• Task details: Every single entry below should be reproduced verbatim.

####

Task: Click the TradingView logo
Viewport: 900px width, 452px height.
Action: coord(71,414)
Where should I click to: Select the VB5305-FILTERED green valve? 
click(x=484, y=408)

####

• Answer section:
Task: Click the TradingView logo
Viewport: 900px width, 452px height.
Action: coord(71,414)
Where should I click to: Select the VB5305-FILTERED green valve? 
click(x=484, y=408)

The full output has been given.